DIRECTIONS
Rewrite the entries below, switching "description" to "summary" and leaving everything else unchanged. Omit the pictures from your answer.

GIVEN RECORDS
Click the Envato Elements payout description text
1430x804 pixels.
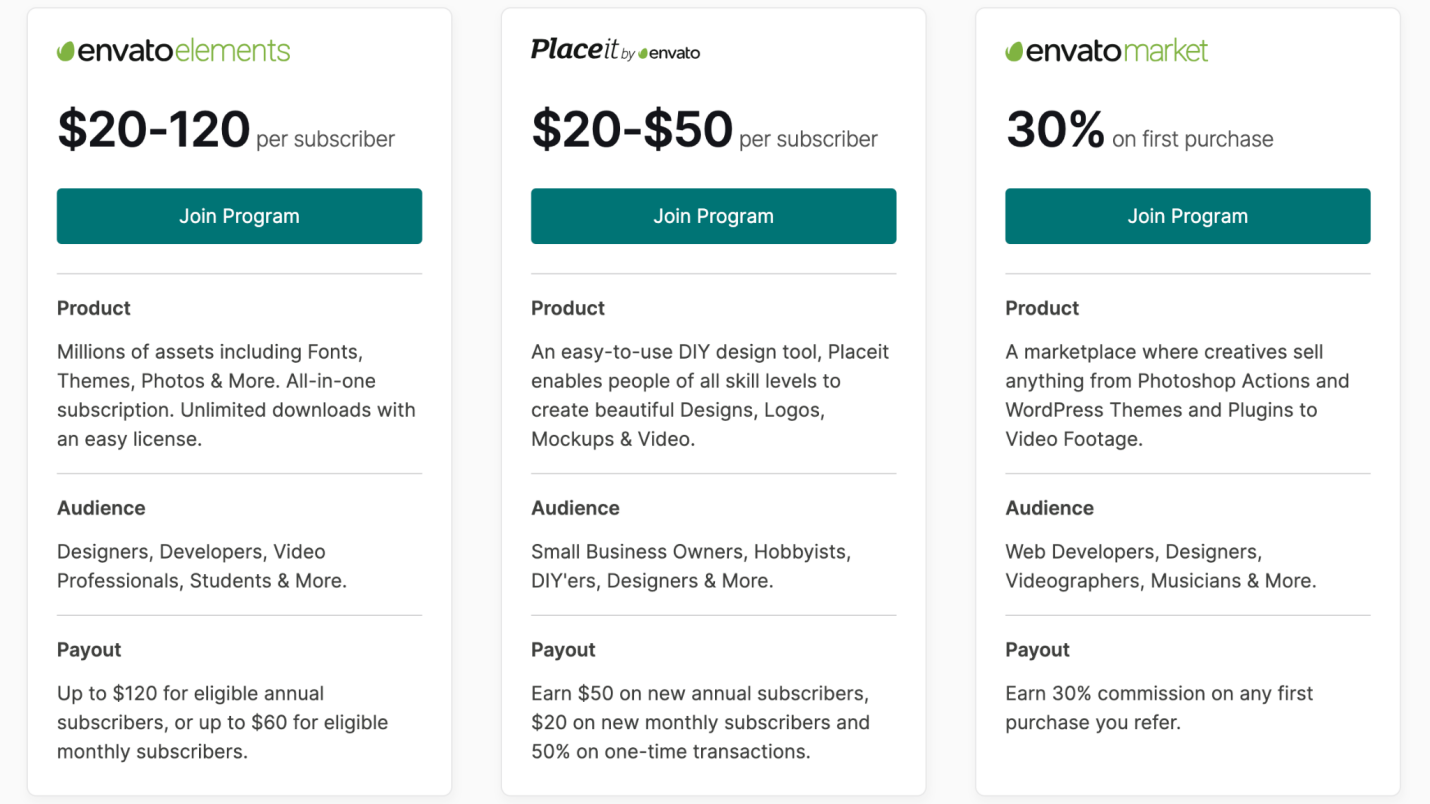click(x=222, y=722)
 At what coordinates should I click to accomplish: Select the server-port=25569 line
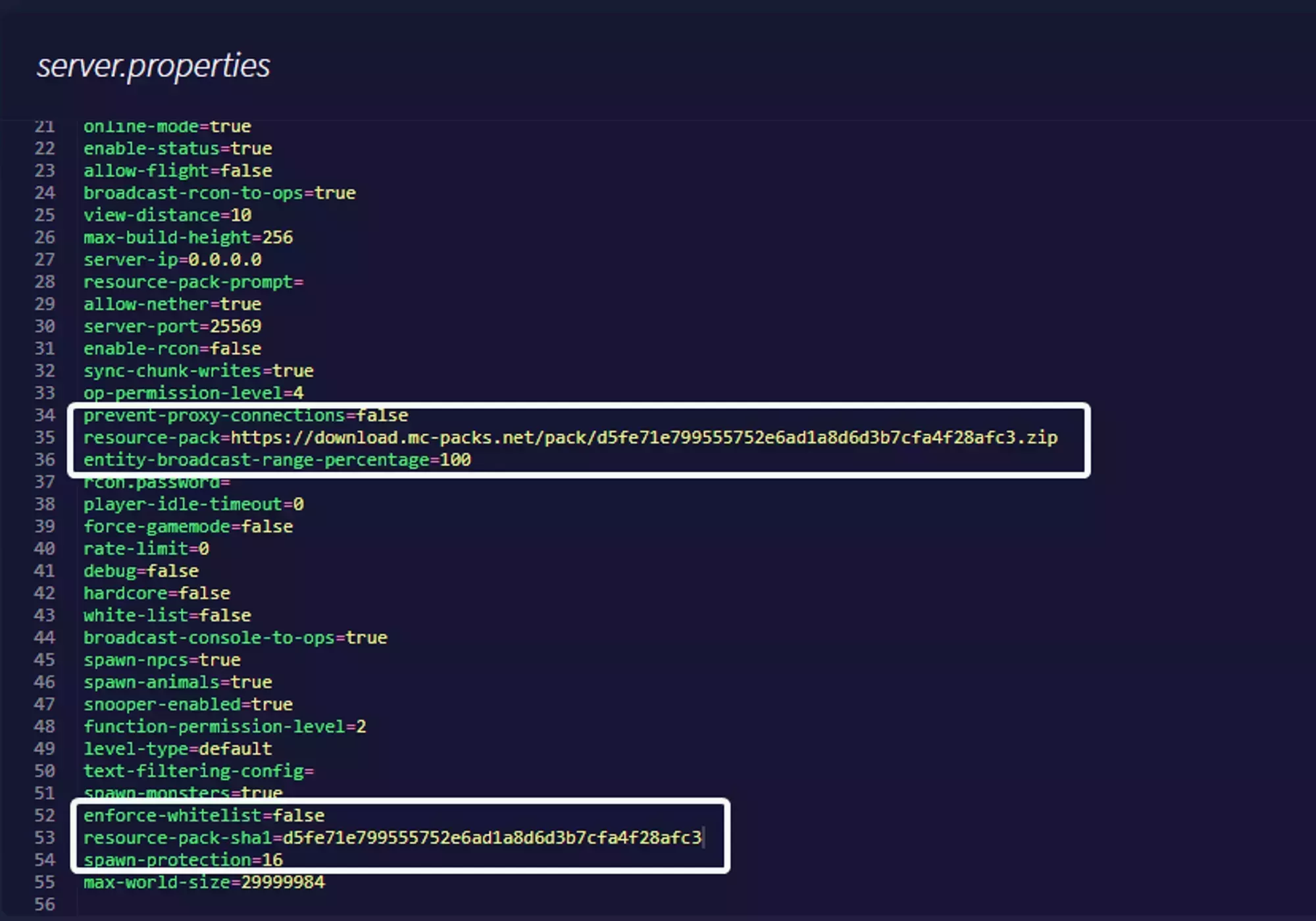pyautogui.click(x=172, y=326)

RESPONSE TO THE EXERCISE
Click the Envato Elements payout summary text
1430x804 pixels.
click(x=222, y=722)
 At what coordinates should I click to accomplish: Select the server-port=25569 line
pyautogui.click(x=172, y=326)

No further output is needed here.